Re-irradiation of the spine represents a particularly high-risk scenario. HyTEC recommendations indicate that repeat SBRT may be feasible under strict cumulative dose control to the thecal sac and spinal cord, justified fractionation selection, and sufficient inter-treatment interval. Practical implementation requires standardized contouring and mandatory dose conversion into EQD2 to ensure comparability with prior courses [8]. In bone marrow tumors (multiple myeloma, plasmacytomas), preservation of functional bone marrow reserve for subsequent systemic therapy remains the principal limitation. Russian guidelines emphasize that escalation of total dose to 30–50 Gy does not improve outcomes but increases the risk of prolonged myelosuppression.

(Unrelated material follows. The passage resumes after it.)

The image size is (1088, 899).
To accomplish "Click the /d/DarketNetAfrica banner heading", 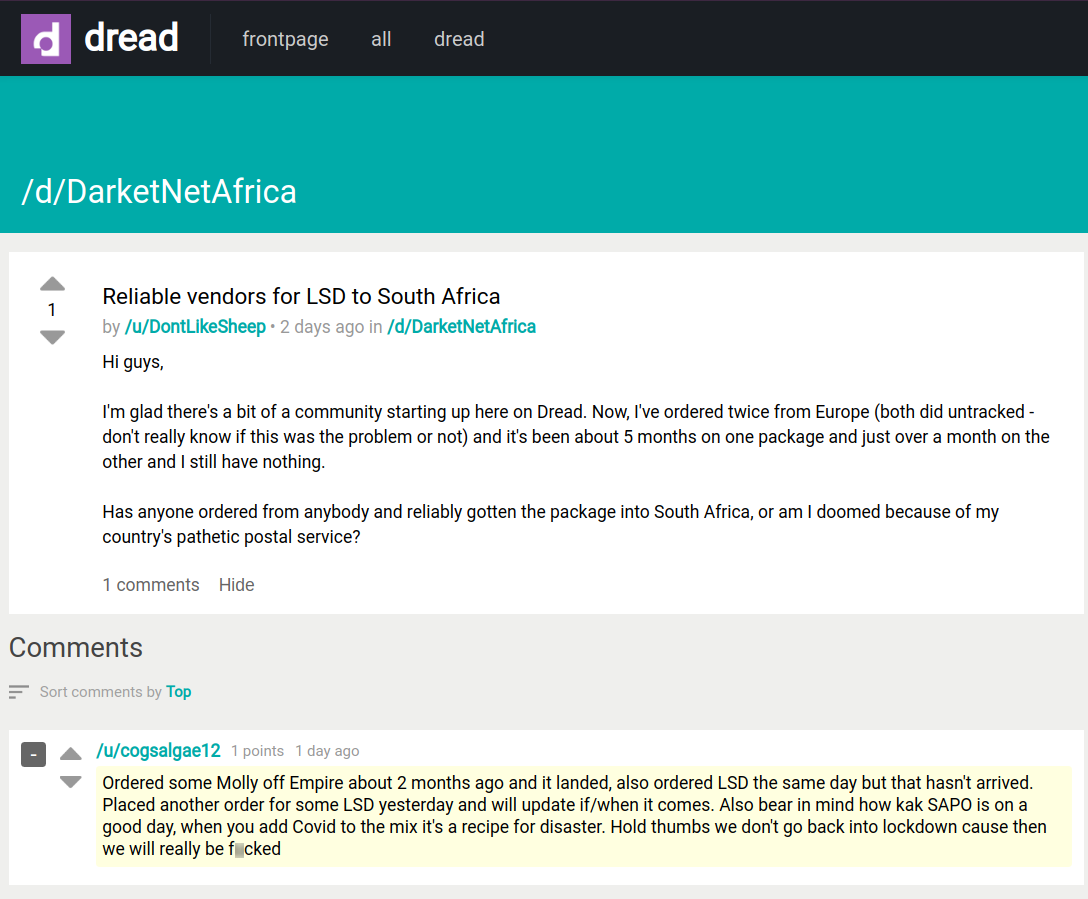I will point(159,191).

Contemporary literature supports the concept of “low but effective doses” in palliative settings—achieving symptom control without compromising further systemic treatment. In solitary spinal plasmacytoma, however, the strategy differs: local RT is delivered with moderately radical doses of approximately 40–50 Gy in standard fractionation, with mandatory MRI-based planning and careful consideration of adjacent critical structures [8]. Recent innovative directions—adaptive radiation therapy (ART), artificial intelligence-assisted contouring and planning, FLASH irradiation, and further development of proton and ion therapy—show significant potential. However, in spinal and bone marrow tumors, these technologies currently complement rather than replace established evidence-based practice. The most realistic near-term contribution lies in further reduction of delivery uncertainties, optimization of SBRT/ART workflows, and more individualized complication risk assessment (radiation myelopathy, VCF, myelosuppression) [4].
Conclusion
Radiation therapy for spinal and bone marrow tumors represents a field in which physical dose-distribution principles, radiobiological damage mechanisms, and clinical treatment strategy converge within millimeter-scale tolerances. The quality of imaging, planning precision, and strict adherence to dose constraints determine the feasibility of delivering a therapeutically effective tumor dose while preventing irreversible spinal cord injury and critical suppression of bone marrow hematopoiesis. Conventional palliative radiation therapy remains the foundation of treatment for pain and skeletal-related complications in metastatic disease. Stereotactic techniques, as well as proton and ion therapy, expand the potential for local control but require strict patient selection, rigorous dose constraints, and high technical execution standards. In cases of epidural spinal cord compression, hybrid strategies combining surgical decompression with high-precision irradiation play a critical role. The inconsistency of randomized data regarding pain response in spinal metastases underscores the need for precise patient selection, harmonization of efficacy assessment criteria, and standardization of study endpoints. These factors largely explain discrepancies between international and certain national clinical guidelines and highlight the ongoing need for further research aimed at optimizing the therapeutic index in spinal and bone marrow involvement.